Eine Zelle in der Strafanstalt Schöngrün in Biberist.Om

Oliver Menge

Im Gefängnis ist es wie im Hotel», titelte kürzlich ein Boulevardblatt wieder mal und bediente damit ein hinlänglich bekanntes populistisches Vorurteil. Viele Schweizer zögen es vor, anstatt eine Busse zu bezahlen, ein paar Tage im Gefängnis zu verbringen. 3200 Personen seien es 2012 gewesen, rechnete der «Blick» vor - Tendenz steigend.

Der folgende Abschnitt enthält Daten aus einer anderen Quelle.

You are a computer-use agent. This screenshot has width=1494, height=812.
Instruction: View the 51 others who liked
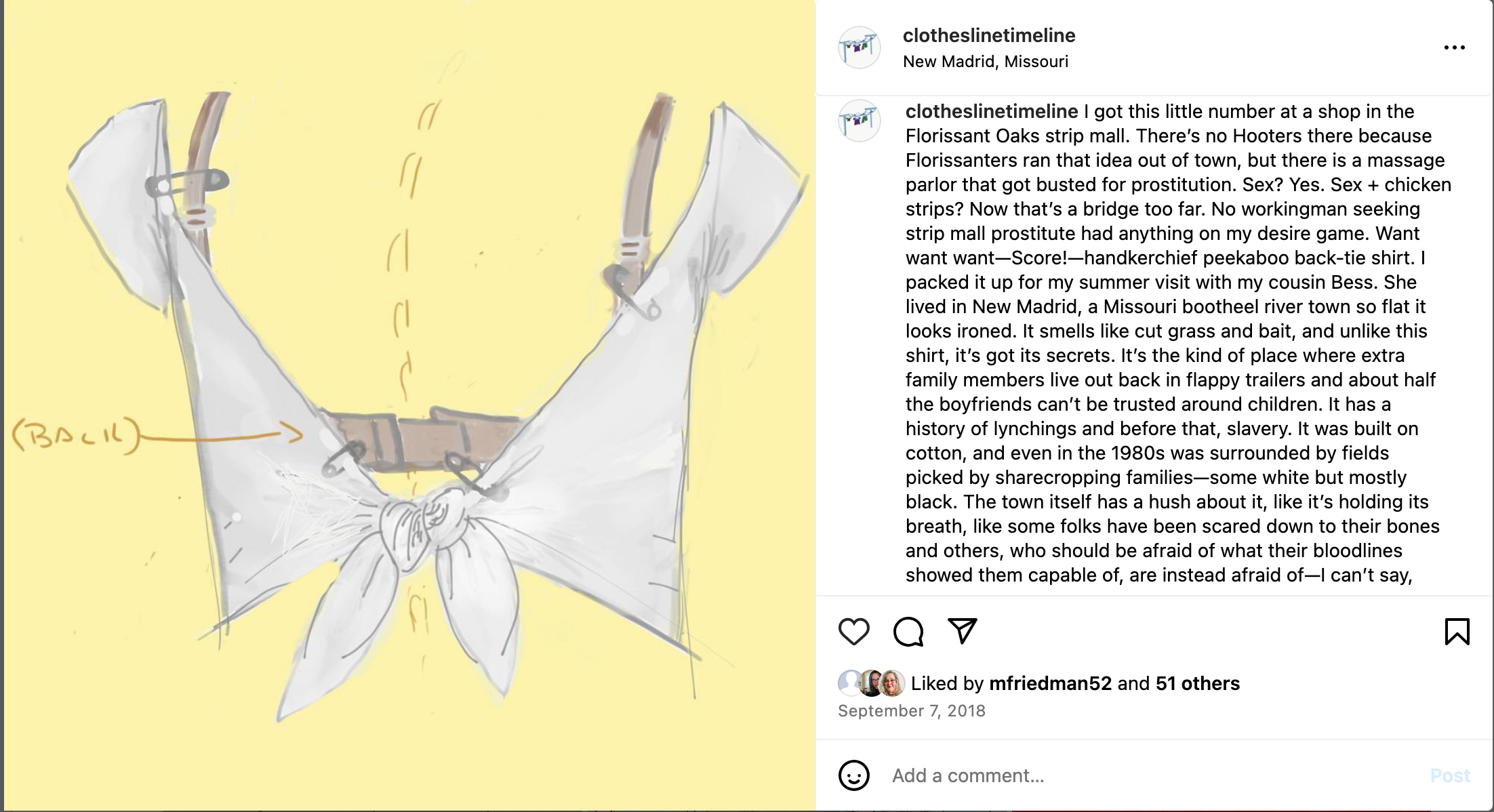(1197, 683)
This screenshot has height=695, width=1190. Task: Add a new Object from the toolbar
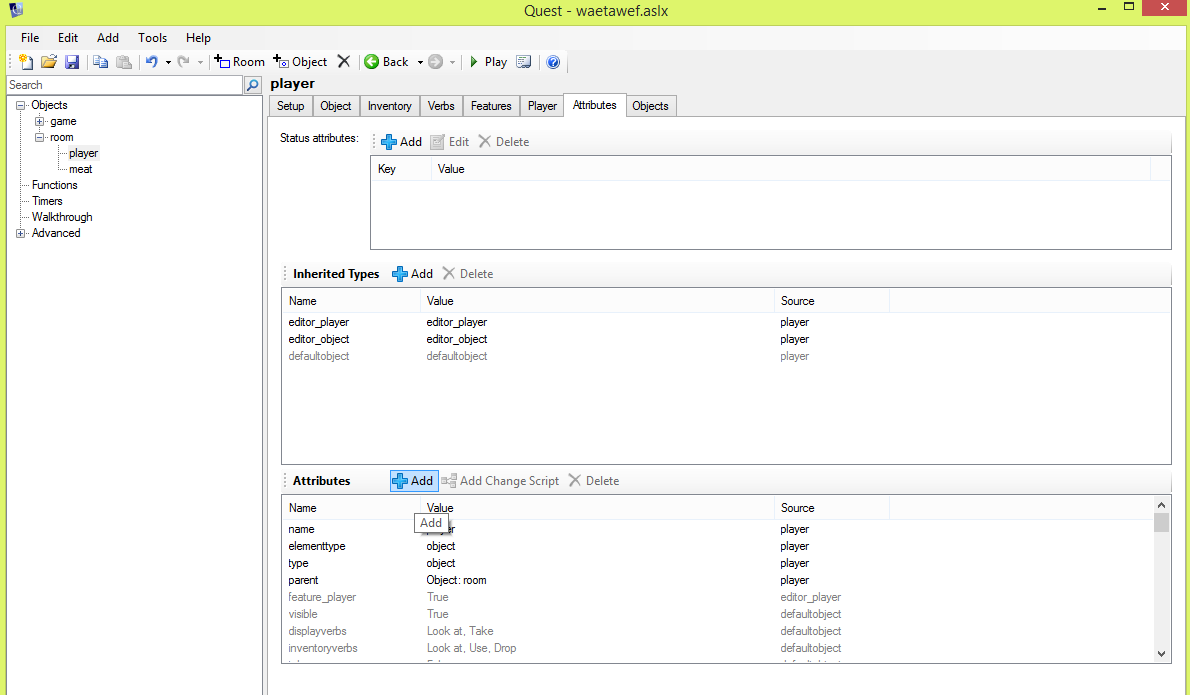tap(300, 62)
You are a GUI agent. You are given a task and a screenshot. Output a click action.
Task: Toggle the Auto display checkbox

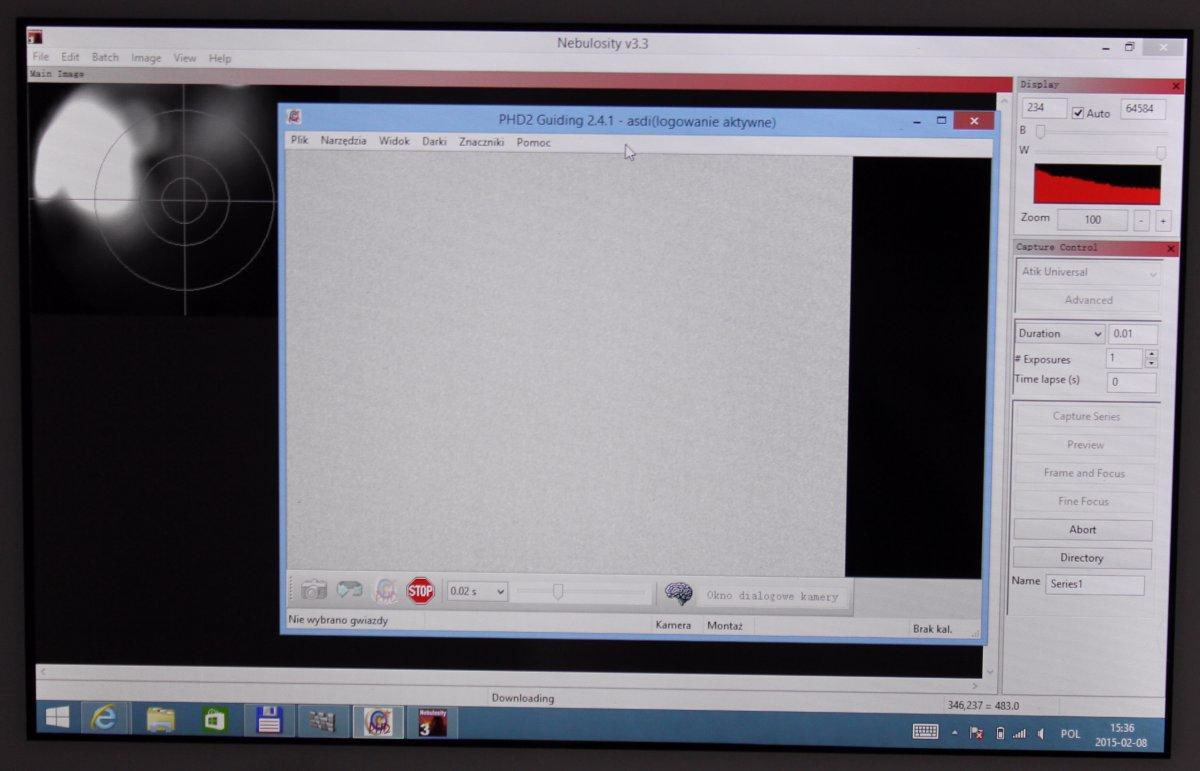click(1077, 113)
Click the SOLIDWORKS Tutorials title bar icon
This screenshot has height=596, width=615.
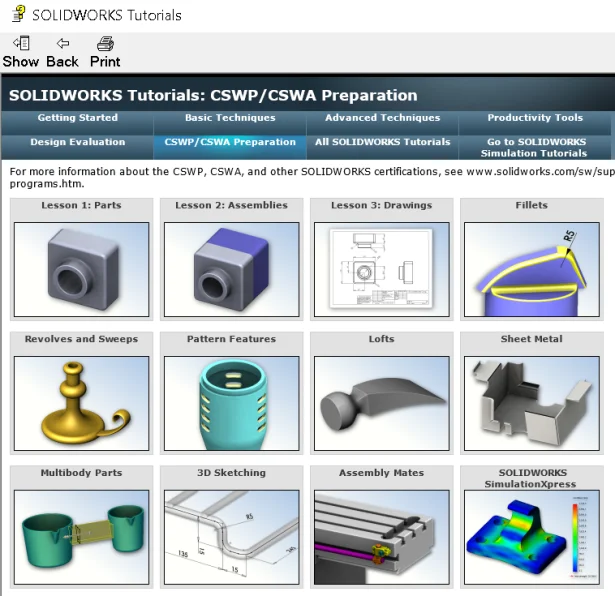tap(17, 14)
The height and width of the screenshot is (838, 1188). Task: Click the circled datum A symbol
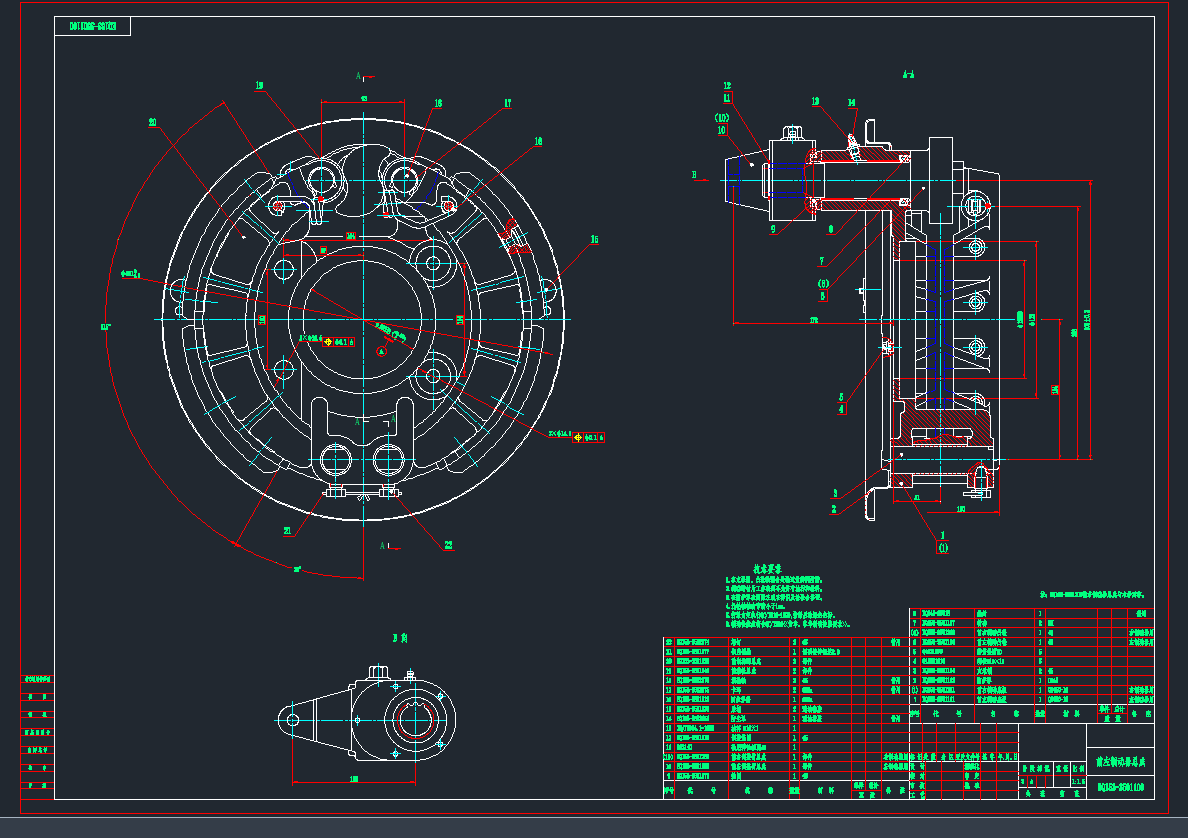pyautogui.click(x=380, y=351)
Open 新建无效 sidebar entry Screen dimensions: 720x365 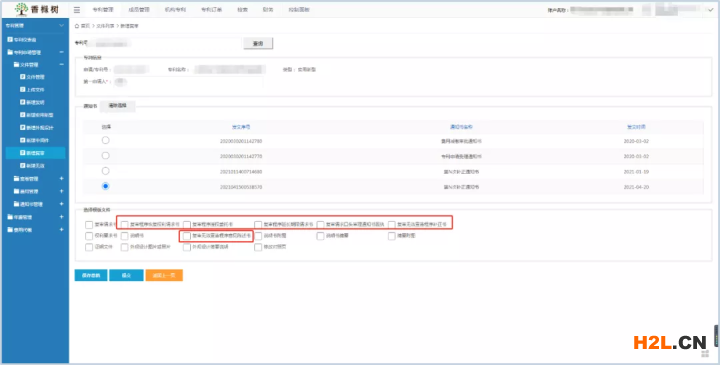click(35, 165)
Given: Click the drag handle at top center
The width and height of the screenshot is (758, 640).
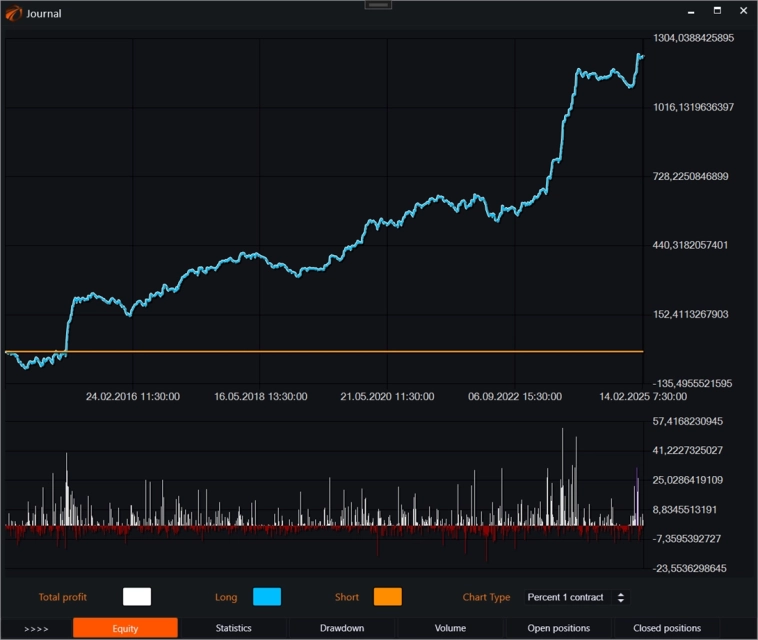Looking at the screenshot, I should [379, 5].
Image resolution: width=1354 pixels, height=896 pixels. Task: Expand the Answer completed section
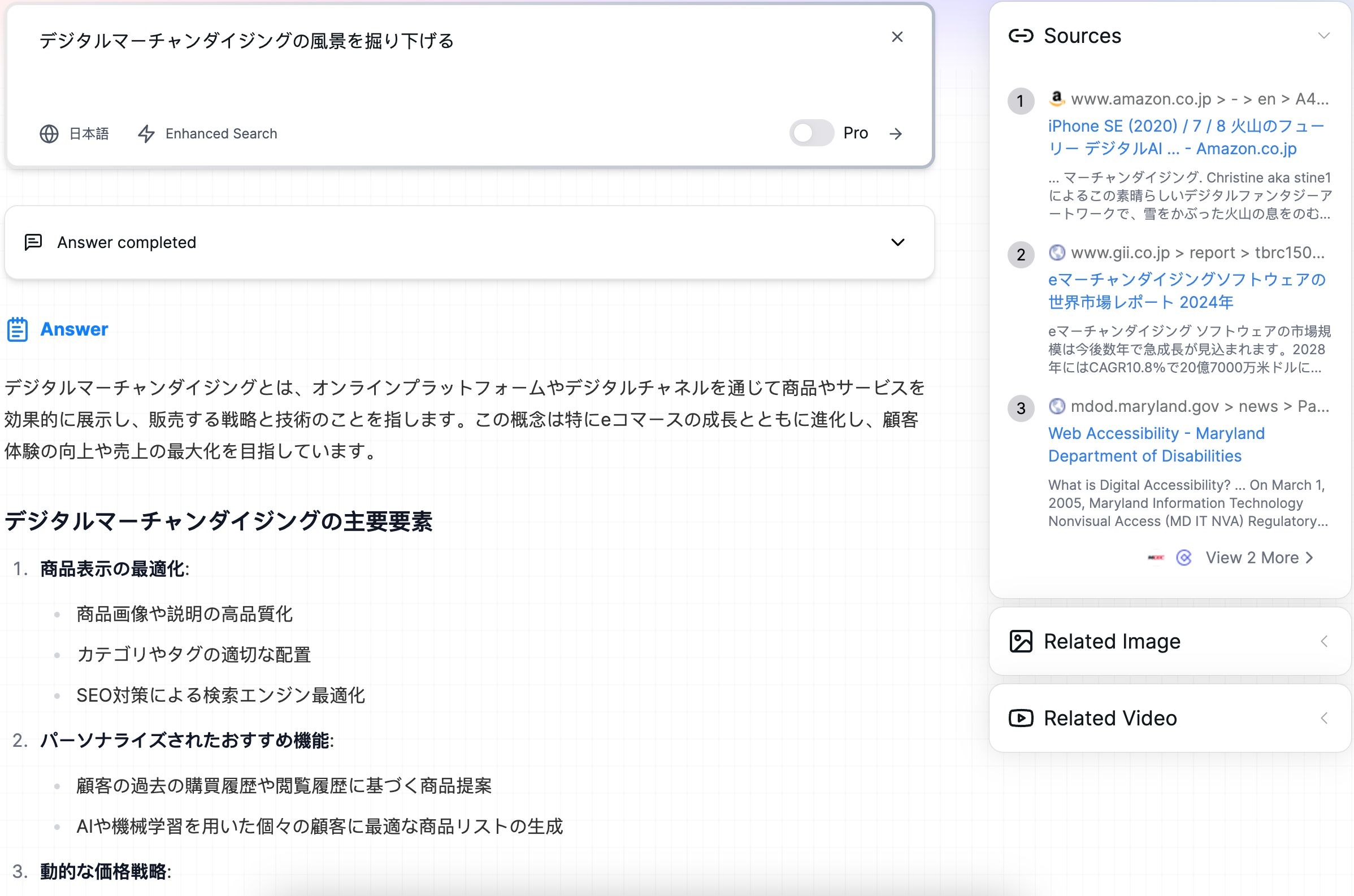click(x=897, y=242)
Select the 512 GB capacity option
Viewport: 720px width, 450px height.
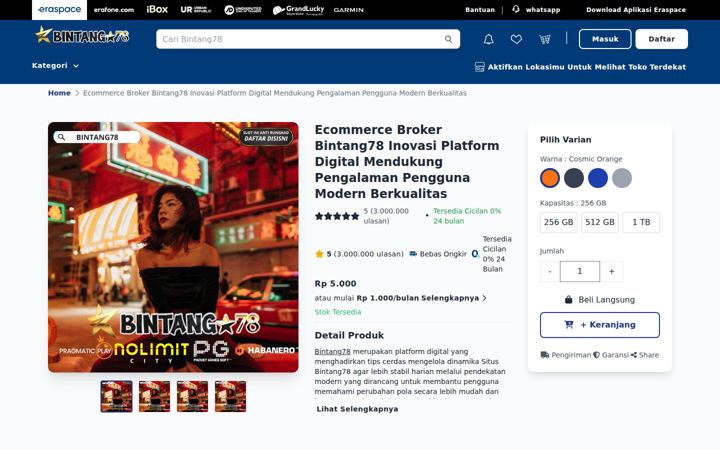coord(600,222)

«Die Meldung suggeriert, dass man zwischen Busse bzw. Geldstrafe und Gefängnis wählen kann», erklärt Alain Hofer, Leiter der Abteilung Straf- und Massnahmenvollzug im kantonalen Amt für Justizvollzug. «Das ist natürlich nicht so», betont Hofer. Grundsätzlich sei eine Busse oder eine Geldstrafe zu bezahlen. Ein Absitzen mit Haft sei erst nach dem Abschluss eines erfolglosen Inkassoverfahrens möglich. Dazu kommt es allerdings oft: In 8390 Fällen wurde letztes Jahr im Kanton der Vollzug einer Ersatzfreiheitsstrafe angeordnet.

Im letzten Augenblick

Effektiv im Gefängnis angetreten seien aber nur 221 Personen. «Man kann den Betrag bis zum letzten Augenblick bezahlen, noch dann, wenn die Polizei vor der Tür steht, um jemand ins Gefängnis zu eskortieren», begründet Hofer die Diskrepanz. Offenbar rücken viele doch noch mit dem Geld heraus. Etwa 3500 wurden unter dem drohenden Eindruck von ein paar Tagen gesiebter Luft liquide.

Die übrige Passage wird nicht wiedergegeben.